The Second Degree Homogeneous Equation Represents a Pair of Lines

As we know that the equation of the form a{x^2} + 2hxy + b{y^2} = 0 is called the second degree homogeneous equation, the second degree homogeneous equation represents the pair of straight lines passing through the origin.

The second degree homogeneous equation is given as

a{x^2} + 2hxy + b{y^2} = 0\,\,\,\,{\text{ - - - }}\left( {\text{i}} \right)

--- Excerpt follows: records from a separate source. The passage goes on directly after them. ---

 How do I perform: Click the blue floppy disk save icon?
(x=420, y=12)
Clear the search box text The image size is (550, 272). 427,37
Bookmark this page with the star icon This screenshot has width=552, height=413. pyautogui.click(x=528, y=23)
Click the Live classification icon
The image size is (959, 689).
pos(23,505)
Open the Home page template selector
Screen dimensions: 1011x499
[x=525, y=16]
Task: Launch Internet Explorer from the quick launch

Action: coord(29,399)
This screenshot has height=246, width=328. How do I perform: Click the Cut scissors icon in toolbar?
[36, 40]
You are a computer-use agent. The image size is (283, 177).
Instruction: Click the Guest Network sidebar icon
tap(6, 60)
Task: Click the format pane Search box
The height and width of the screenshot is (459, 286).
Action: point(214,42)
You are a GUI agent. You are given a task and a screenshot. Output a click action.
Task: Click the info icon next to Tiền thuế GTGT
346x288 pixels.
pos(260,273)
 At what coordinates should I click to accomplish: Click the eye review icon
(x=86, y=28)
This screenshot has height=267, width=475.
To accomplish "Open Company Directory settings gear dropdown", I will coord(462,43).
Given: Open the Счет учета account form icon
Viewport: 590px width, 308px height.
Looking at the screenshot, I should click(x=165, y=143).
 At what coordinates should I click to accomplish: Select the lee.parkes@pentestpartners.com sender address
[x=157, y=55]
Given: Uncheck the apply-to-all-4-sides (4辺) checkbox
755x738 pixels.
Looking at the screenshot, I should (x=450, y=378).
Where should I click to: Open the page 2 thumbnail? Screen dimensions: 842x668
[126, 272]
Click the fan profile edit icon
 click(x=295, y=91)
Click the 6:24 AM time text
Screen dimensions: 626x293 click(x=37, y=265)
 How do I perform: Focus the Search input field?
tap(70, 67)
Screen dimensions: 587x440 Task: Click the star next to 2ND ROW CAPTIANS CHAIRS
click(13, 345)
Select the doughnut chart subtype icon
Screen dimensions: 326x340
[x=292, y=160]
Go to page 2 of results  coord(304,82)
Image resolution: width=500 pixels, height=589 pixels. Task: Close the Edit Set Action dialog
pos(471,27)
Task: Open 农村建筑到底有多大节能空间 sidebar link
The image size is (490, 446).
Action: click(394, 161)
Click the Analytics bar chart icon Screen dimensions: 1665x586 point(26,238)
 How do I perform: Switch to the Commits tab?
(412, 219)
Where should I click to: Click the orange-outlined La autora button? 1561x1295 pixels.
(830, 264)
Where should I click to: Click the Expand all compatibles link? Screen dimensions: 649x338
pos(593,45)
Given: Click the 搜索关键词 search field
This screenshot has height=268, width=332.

This equation (i) can be rewritten in the form

b{y^2} + 2hxy + a{x^2} = 0\,\,\,\,{\text{ - - - }}\left( {{\text{ii}}} \right)

Considering the above equation (ii) as a quadratic equation in terms of y and using the quadratic formula to solve this equation, we have

\begin{gathered} y = \frac{{ - 2hx \pm \sqrt {{{\left( {2hx} \right)}^2} - 4\left( b \right)\left( {a{x^2}} \right)} }}{{2\left( b \right)}} \\ \Rightarrow y = \frac{{ - 2hx \pm \sqrt {4{h^2}{x^2} - 4ab{x^2}} }}{{2b}} \\ \Rightarrow y = \frac{{ - 2hx \pm 2x\sqrt {{h^2} - ab} }}{{2b}} \\ \Rightarrow y = \frac{{2x\left( { - h \pm \sqrt {{h^2} - ab} } \right)}}{{2b}} \\ \Rightarrow y = \left( {\frac{{ - h \pm \sqrt {{h^2} - ab} }}{b}} \right)x\,\,\,{\text{ - - - }}\left( {{\text{iii}}} \right) \\ \end{gathered}

Let {m_1} = \frac{{ - h + \sqrt {{h^2} - ab} }}{b} and {m_2} = \frac{{ - h - \sqrt {{h^2} - ab} }}{b}

Making these substitutions, equations (iii) are y = {m_1}x and y = {m_2}x, which are obviously equations of lines passing through the origin because there are no y-intercepts in these equations (iii).

This shows that the second degree homogeneous equation represents the pair of straight lines passing through the origin.